OpEd, Politics

Heading an elephant and carrying a giraffe at hand simultaneously

I tasted the flavour of journalism in the depth of medicine, and I found it hard to transfer to journalism to do it as a main course to excel in. The taste is sweet, adorable, and magnetic and so are the mentors who encourage me to continue writing alongside my medical career. This made me pursue the two despite their nature and heaviness to be pursued by one person at a time since all of them need maximum commitment.

Medicine is an elephant journalism is a giraffe, and I am a lion myself. I will succeed in them. But every piece of advice I always receive from the readers never parts with sticking only to medicine, which drew my own attention one day to think and ask myself, is what I write useless, and nobody encourages me to keep up?
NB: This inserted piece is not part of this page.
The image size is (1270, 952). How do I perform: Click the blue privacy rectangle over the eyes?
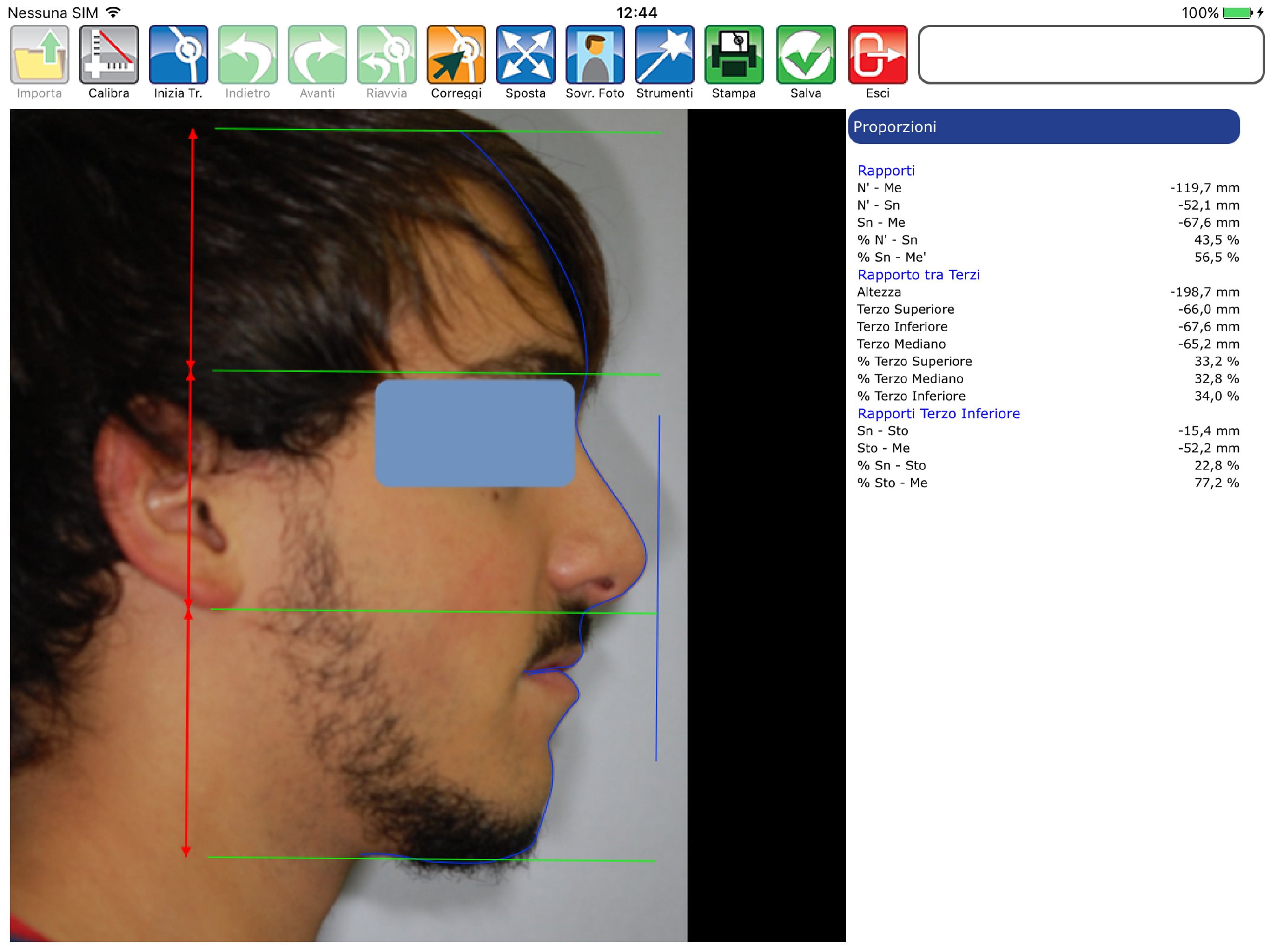click(474, 434)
But l later realized that they were worried about me dividing myself into two as I could excel in them 50%, 50%, and not 100%, 100% at the end of specialization.

Take my assurance, I will do them; I will definitely succeed in them. I wanted to cite two funny stories of a hyena and a gluttonous Dinka man known as Chol Muong. A hyena saw two dead animals in the early hours of the morning, not far from one another and it got confused about which one to go to first because it thought that when it went to one animal, the other animal might be eaten by uninvited hyenas or taken by humans before it quenched its hunger for meat.

When it arrived at a junction, it got stranded, wanting to go to one dead animal and wanting to go to another at the same time, and time passed by until morning. Obviously, day hours are not for wild animals but for people. Shortly before the hyena decided on what to eat first, a group of three armed men following the same road accidentally found it and when it tried to run, it was shot dead on the spot. The greediness has made the hyena miss the dead animals.

Secondly, Chol Muong was given two invitation cards with the same arrival time, one from his sister’s household and another from his relatives. He woke up early the following day to prepare to go to where he was invited.  After a distant walking, he came to where the road bifurcated, with the right branch going to his sister’s house and the left going to his relative’s.

He stood for a while pondering over what could happen if he went to his sister’s house first before he went to his relative’s and vice versa. He got confused, and all he could do was to take a few steps towards his sister’s house and came back and take a few steps towards his relative’s house. He did not completely want to miss one invitation, so he did that for nearly an hour until he was relieved by a passer-by who did not hesitate to ask him what the problem was, which he narrated very well.

The passer-by told him to go to his relative’s house first because he could not be waited for much as other relatives might be present and the whole program would continue normally, but he could be patiently waited for in his sister’s house because maternal uncles are close to God. Things were (or are) not started before they arrived.

Choldit acceded and proceeded to his relative’s house, and he found people almost beginning the program. He enjoyed himself much and told people he had another invitation somewhere and he was excused. On arrival at his sister’s house, he found people waiting for him and when he settled, the program started.

He would have missed like the hyena had it not been the passer-by who advised him to do so. I do not want to be either of them, rather taking these examples for my own benefit in the course of running the two careers. I vividly know that wanting to become “this” and “that” at the same time puts one on the verge of failing, but the good news is that I’m there already.

The author is a medical student, University of Juba.